Data for this task Block Start

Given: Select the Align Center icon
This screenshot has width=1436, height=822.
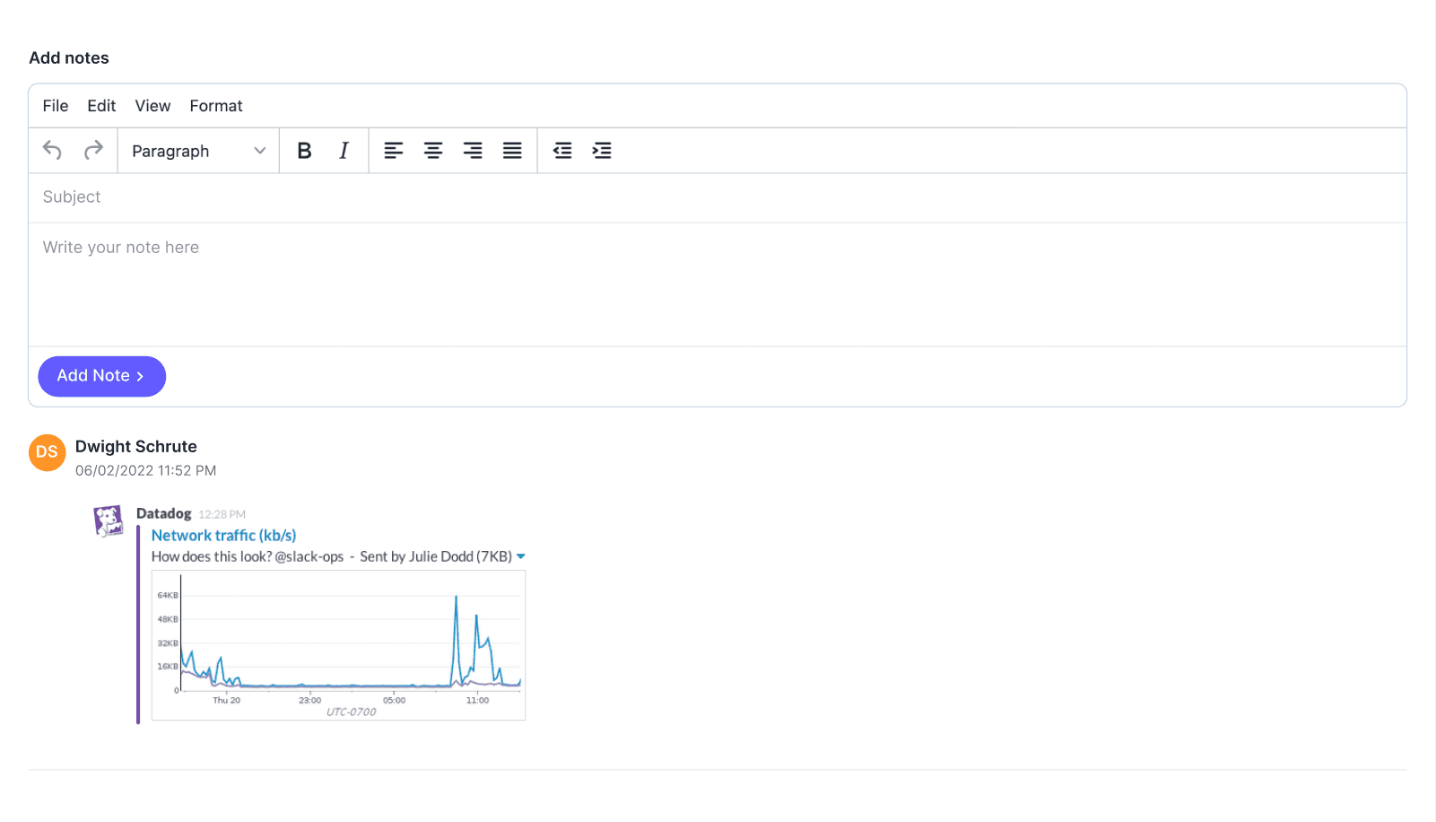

Data for this task Block End
Data for this task Block Start

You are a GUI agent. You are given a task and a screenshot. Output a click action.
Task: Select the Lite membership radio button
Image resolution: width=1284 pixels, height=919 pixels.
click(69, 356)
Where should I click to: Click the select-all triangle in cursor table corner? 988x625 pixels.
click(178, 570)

Data for this task Block End

### Problem requirements:
What lines above contain the word "screenshot"? Please copy each one.

### Answer space:
This screenshot has width=1436, height=822.
You are a GUI agent. You are given a task and a screenshot. Output a click action.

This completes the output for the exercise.